## Task to complete
With the pictures removed, retype the lines from the one holding "Click the ellipsis" through the end of the records, exactly as written.

*** The records ***

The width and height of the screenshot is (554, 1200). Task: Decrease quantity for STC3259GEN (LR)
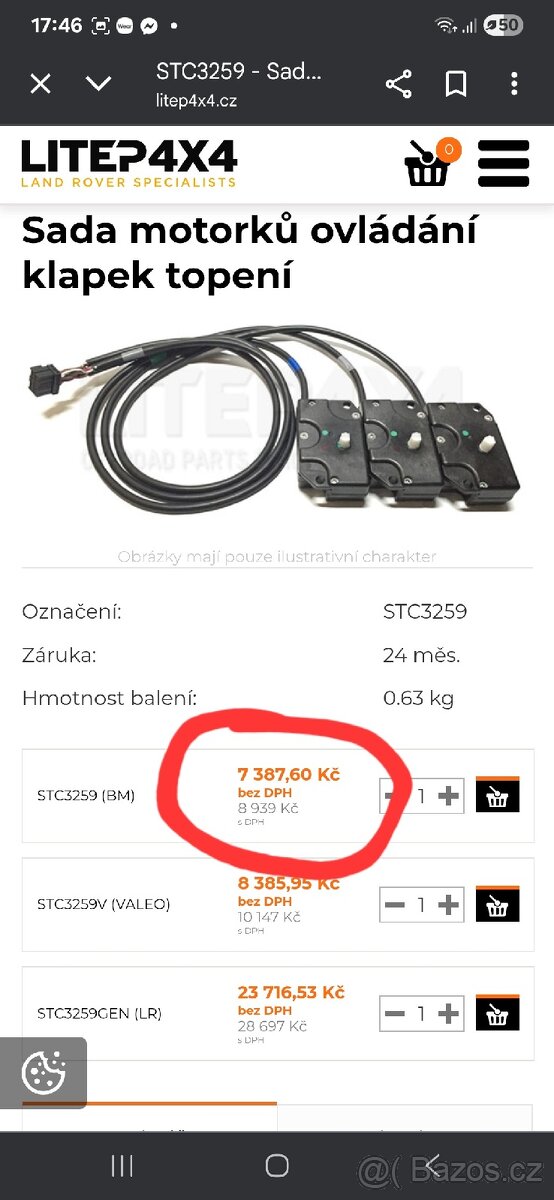click(x=395, y=1014)
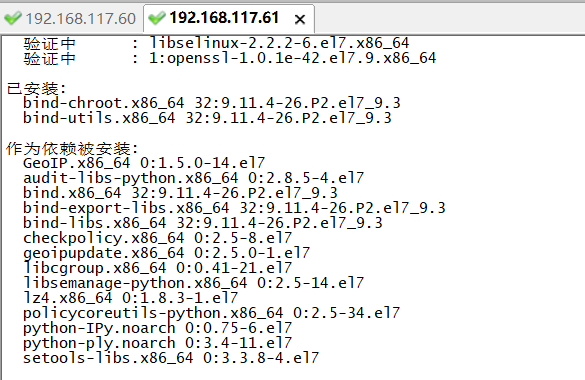
Task: Click the lz4.x86_64 package line
Action: click(130, 298)

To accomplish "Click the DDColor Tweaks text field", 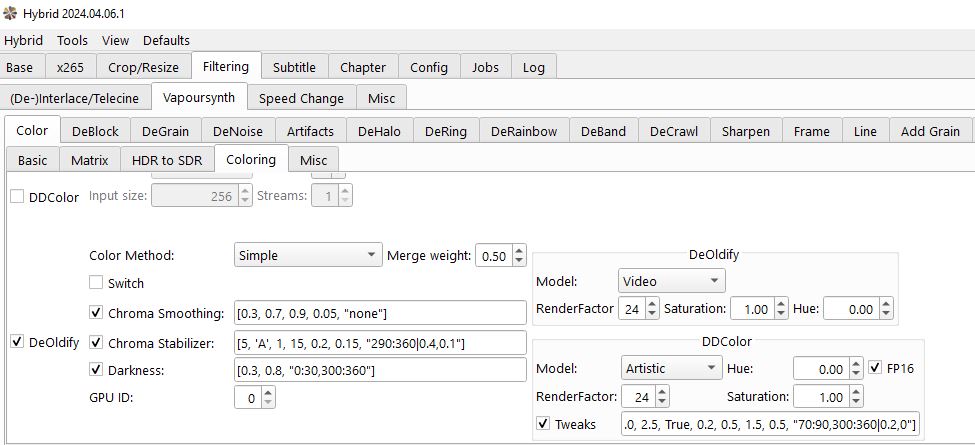I will coord(769,424).
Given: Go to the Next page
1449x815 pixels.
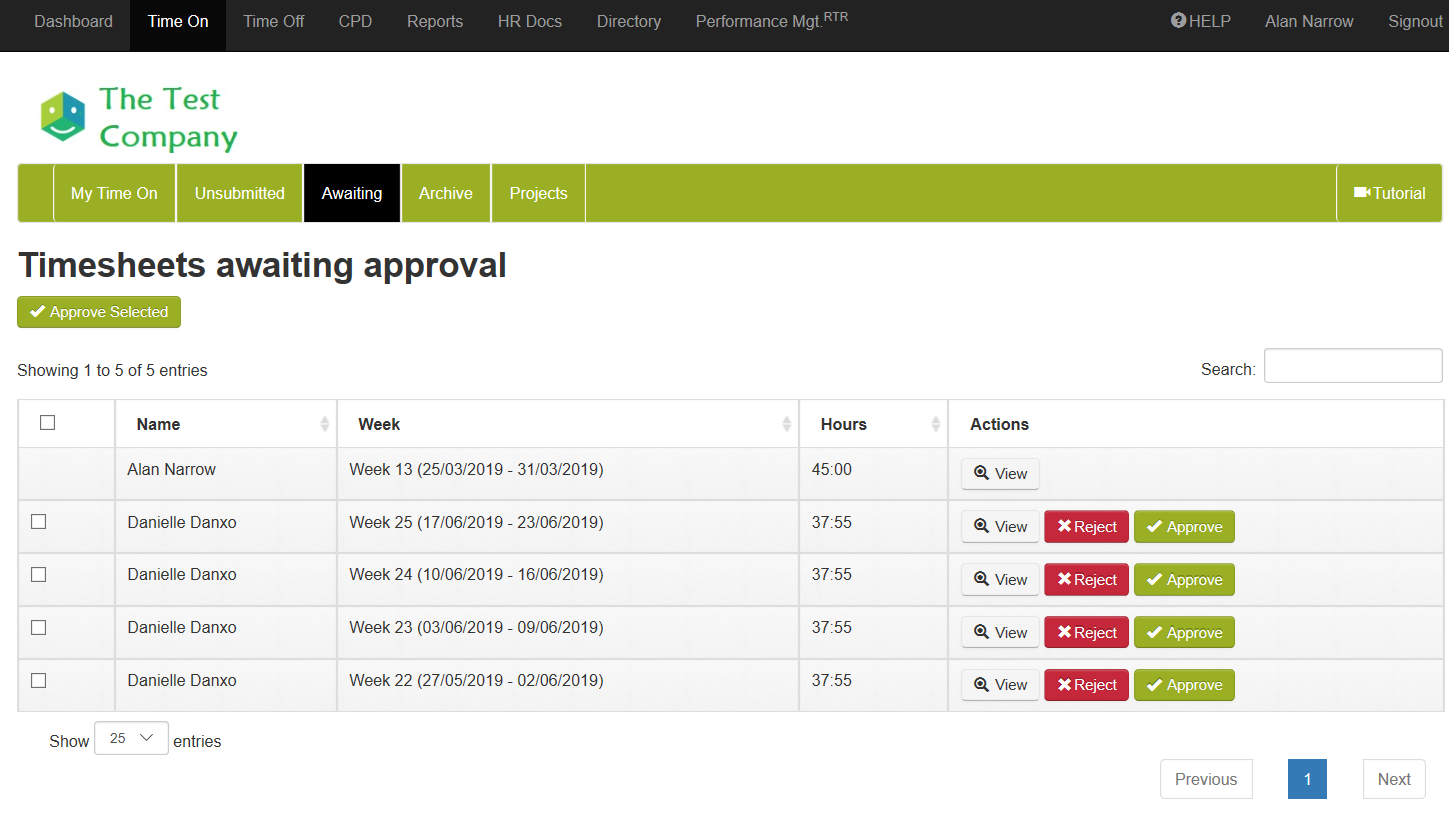Looking at the screenshot, I should (x=1393, y=779).
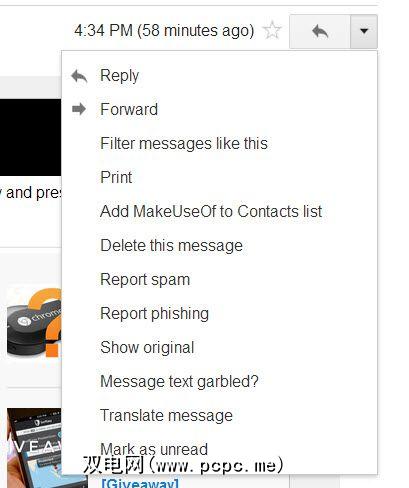Select Translate message option
Screen dimensions: 409x488
(166, 415)
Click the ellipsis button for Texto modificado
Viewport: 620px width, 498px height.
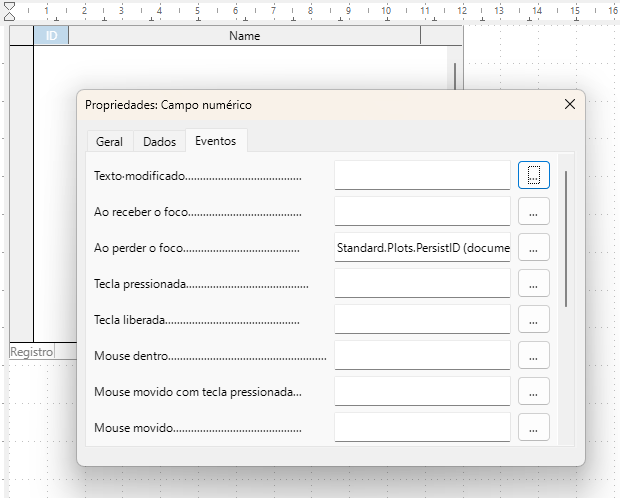tap(534, 175)
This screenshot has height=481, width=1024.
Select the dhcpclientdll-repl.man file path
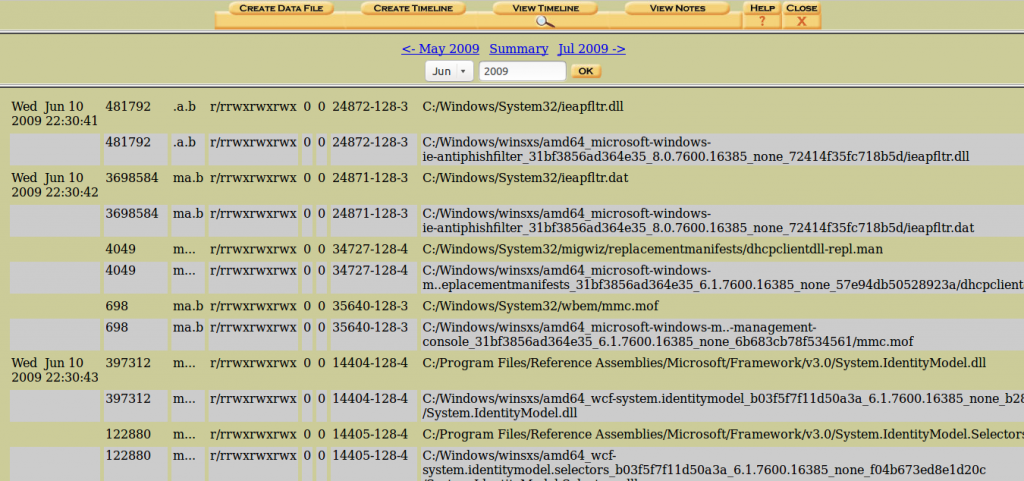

*** End of The records ***

## Problem solution
Click the ellipsis button for Texto modificado
Viewport: 620px width, 498px height.
tap(534, 175)
This screenshot has height=481, width=1024.
Select the dhcpclientdll-repl.man file path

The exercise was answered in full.